From the data below, set down exactly the lines between the one holding "This screenshot has width=276, height=131." and the one holding "Zoom in the", inclusive, and no others.

* **DATA FOR REVIEW**
════════════════════
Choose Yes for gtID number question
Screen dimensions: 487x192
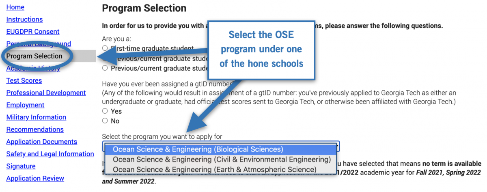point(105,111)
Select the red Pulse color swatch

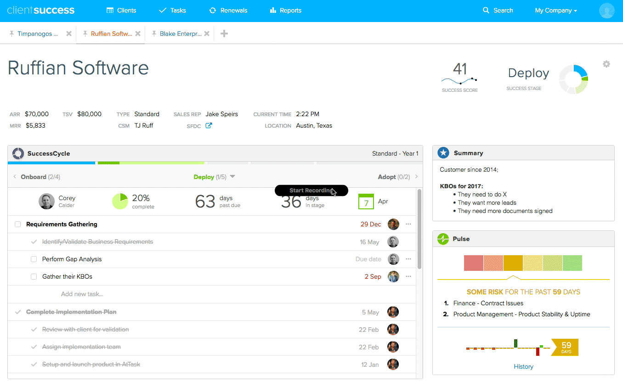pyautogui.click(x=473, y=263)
════════════════════
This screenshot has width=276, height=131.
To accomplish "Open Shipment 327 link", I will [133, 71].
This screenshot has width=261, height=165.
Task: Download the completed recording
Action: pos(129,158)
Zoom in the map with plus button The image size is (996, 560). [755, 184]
════════════════════
* **RESULT OF THE EXERCISE**
This screenshot has width=276, height=131.
To accomplish "Open Shipment 327 link", I will [133, 71].
This screenshot has width=261, height=165.
Task: Download the completed recording
Action: pos(129,158)
Zoom in the map with plus button The image size is (996, 560). [755, 184]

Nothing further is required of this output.